Fiona was located 90 miles (145 kilometers) south-southeast of St. Croix Saturday afternoon with maximum sustained winds of 60 mph (95 kph). It was moving west at 8 mph (13 kph) on a path forecast to pass near or over Puerto Rico on Sunday night. Fiona was expected to become a hurricane while moving near Puerto Rico.
“We are already starting to feel its effects,” said Puerto Rico Gov. Pedro Pierluisi. “We should not underestimate this storm.”
He said the heavy rains anticipated are dangerous because the island’s soil is already saturated. Meanwhile, many Puerto Ricans worried about serious power outages since the reconstruction of the island’s power grid razed by Hurricane Maria in 2017 only recently began. The grid remains fragile and power outages occur daily, with some 80,000 customers already in the dark on Saturday.
Fiona is expected to swipe past the Dominican Republic on Sunday as a potential hurricane and Haiti and the Turks and Caicos Islands on Monday and Tuesday with the threat of extreme rain.
Forecaster issued a hurricane watch for the U.S. Virgin Islands, as well as the southern coast of the Dominican Republic from Cabo Engaño westward to Cabo Caucedo and for the northern coast from Cabo Engaño westward to Puerto Plata.
In Puerto Rico, authorities opened shelters and closed public beaches, casinos, theaters and museums as they urged people to remain indoors. Officials also transferred hundreds of endangered Puerto Rican parrots to their shelter.
“It’s time to activate your emergency plan and contact and help your relatives, especially elderly adults who live alone,” said Dr. Gloria Amador, who runs a nonprofit health organization in central Puerto Rico.
Pierluisi said $550 million in emergency funds are available to deal with the storm’s aftermath along with enough food to feed 200,000 people for 20 days three times a day.
At least one cruise ship visit and several flights to the island were canceled, while authorities in the eastern Caribbean islands canceled school and prohibited people from practicing aquatic sports as Fiona battered the region.

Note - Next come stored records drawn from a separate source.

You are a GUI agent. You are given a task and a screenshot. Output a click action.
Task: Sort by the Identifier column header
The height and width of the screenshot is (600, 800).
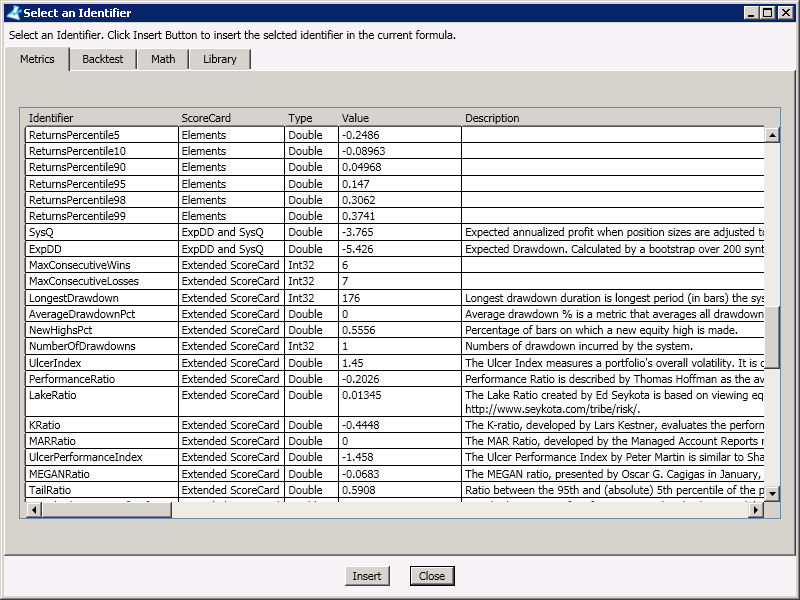(51, 118)
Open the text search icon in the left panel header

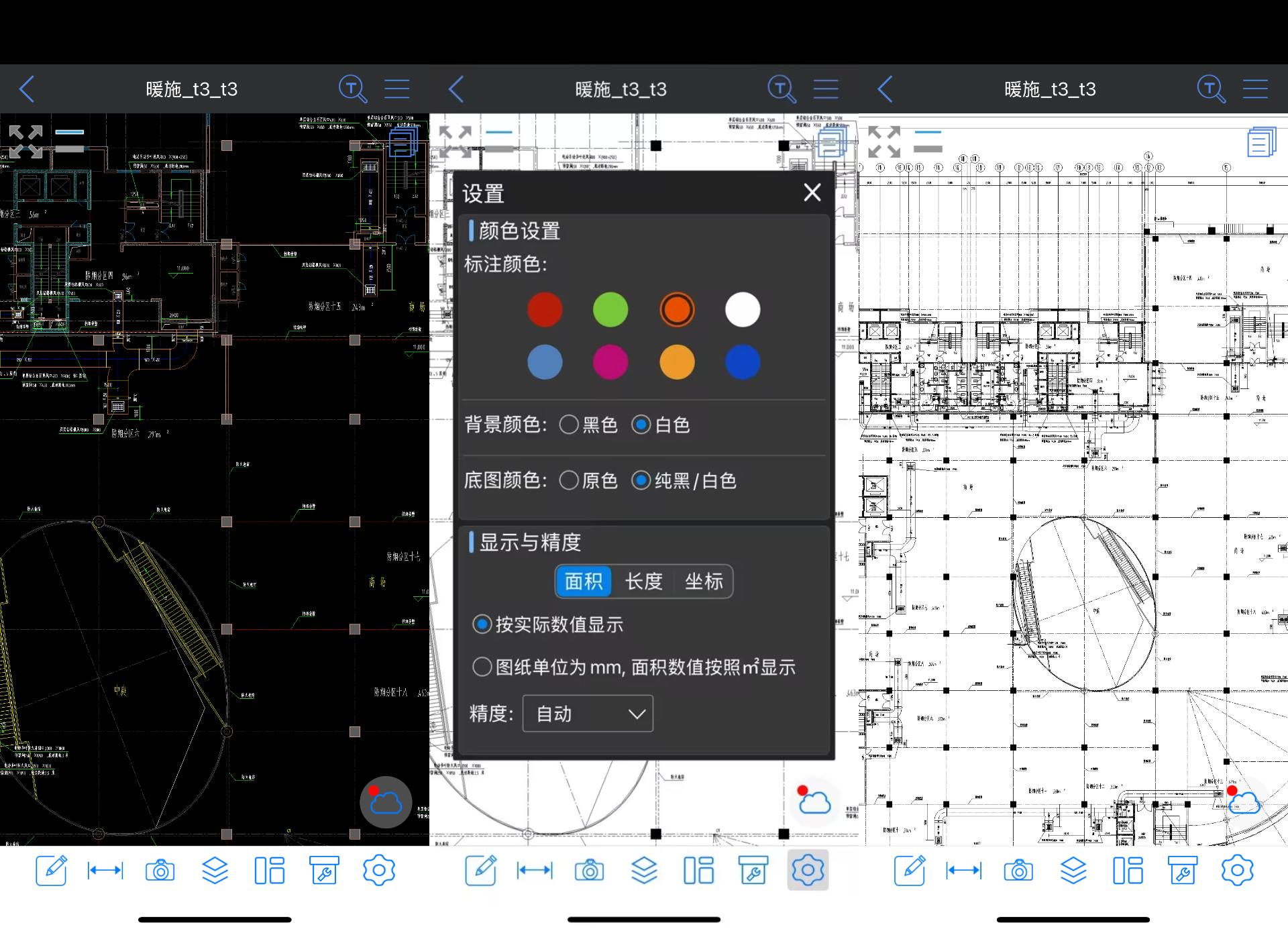click(352, 89)
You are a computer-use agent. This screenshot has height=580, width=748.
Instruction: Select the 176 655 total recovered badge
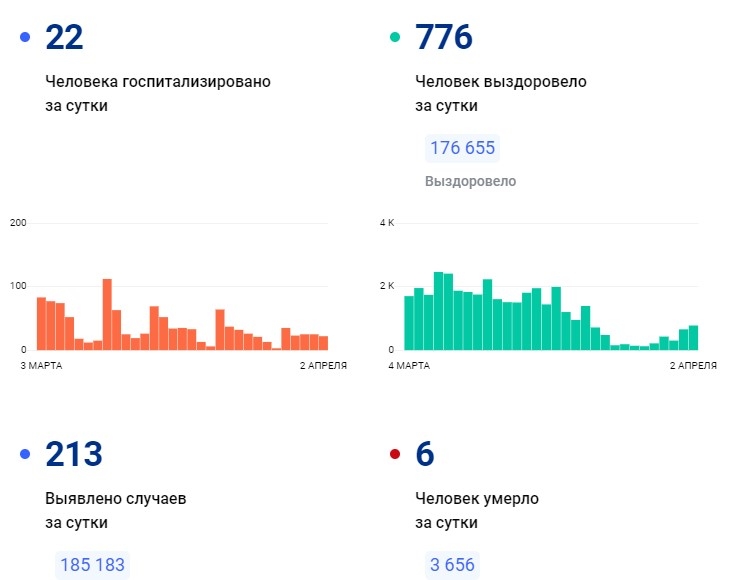point(462,148)
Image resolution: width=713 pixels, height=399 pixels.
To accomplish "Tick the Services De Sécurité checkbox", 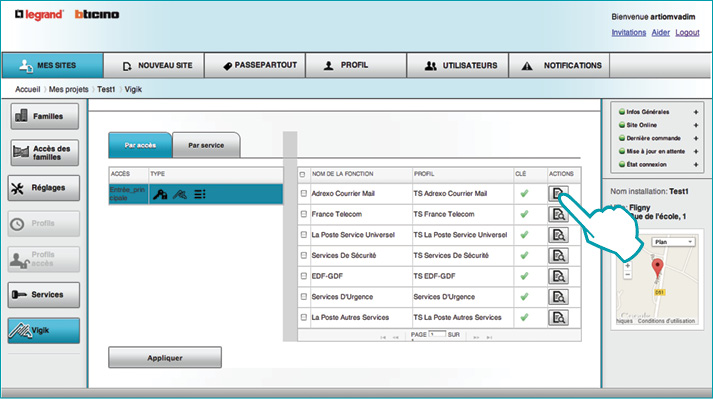I will tap(304, 255).
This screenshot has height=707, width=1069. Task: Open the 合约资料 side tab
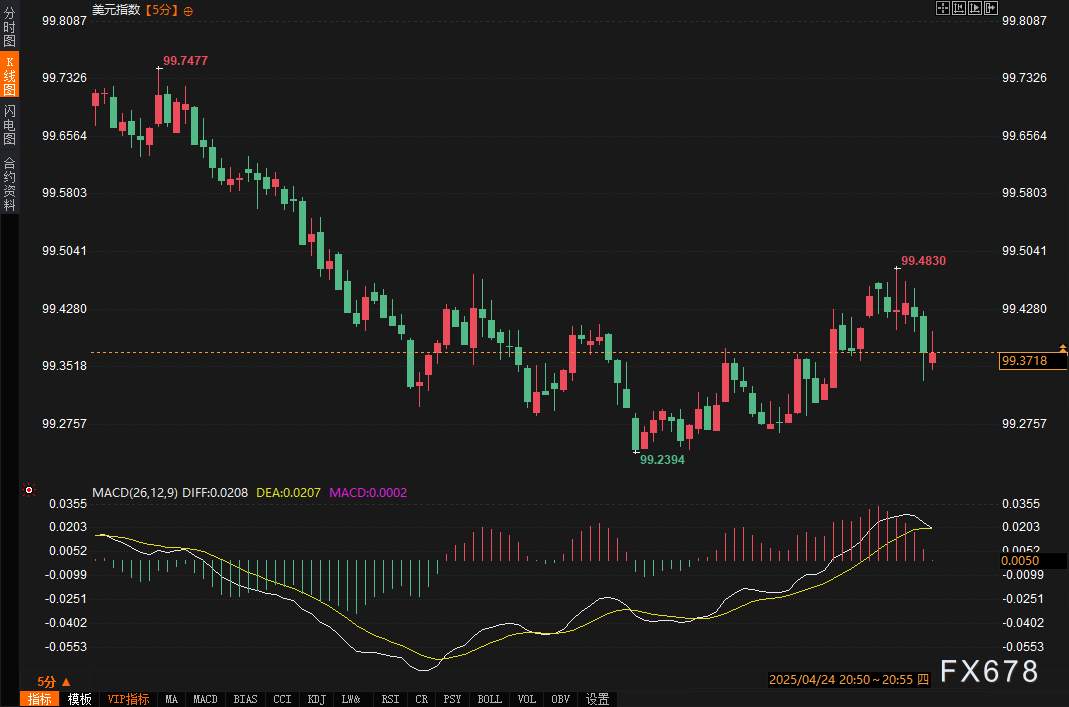click(9, 184)
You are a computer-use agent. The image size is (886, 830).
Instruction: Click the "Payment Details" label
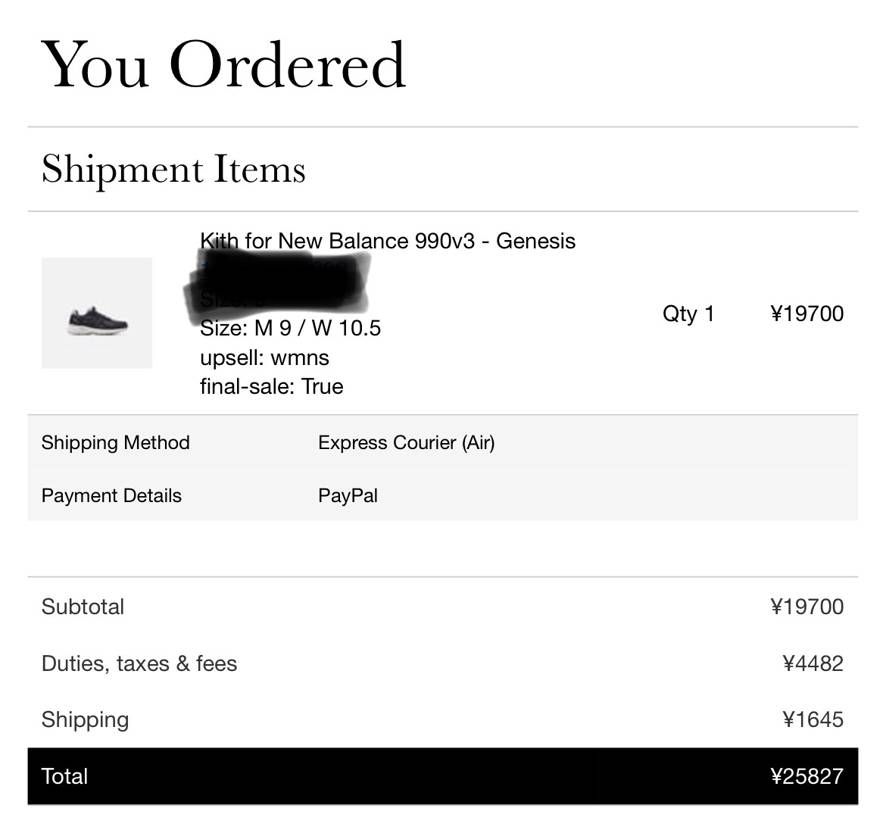[x=111, y=496]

In the French Caribbean island of Guadeloupe, authorities said they recorded wind gusts of up to 74 mph (120 kph), which would be considered a Category 1 hurricane. They also said 9 inches (23 centimeters) of rain fell in three hours in the Gros Morne area.
Fiona, which is the Atlantic hurricane season’s sixth named storm, was predicted to bring 5 to 10 inches (13 to 25 centimeters) of rain in eastern and southern Puerto Rico, with as much as 20 inches (51 centimeters) in isolated spots. Rains of 4 to 8 inches (10 to 20 centimeters) were forecast for the Dominican Republic, with up to 12 inches (30 centimeters) in places. Life-threatening surf also was possible from Fiona’s winds, forecasters said.
Meanwhile, Tropical Storm Lester in the eastern Pacific was on a projected path that could bring landfall near the Acapulco area on Mexico’s southwestern coast Saturday night.
Lester was expected to remain a tropical storm until hitting the Mexican coast. Forecasters warned of potential dangers from heavy rains.
The storm had maximum sustained winds of 40 mph (65 kph) on Saturday. It was centered 85 miles (140 kilometers) east-southeast of Acapulco and moving moving northwest at 10 mph (17 kph).
The hurricane center said Lester could drop from 8 to 12 inches (20 to 31 centimeters) of rain on the coasts of upper Guerrero state and Michoacan state, with isolated areas getting 16 inches (41 centimeters).
The storm’s center is expected to dissipate on Saturday afternoon.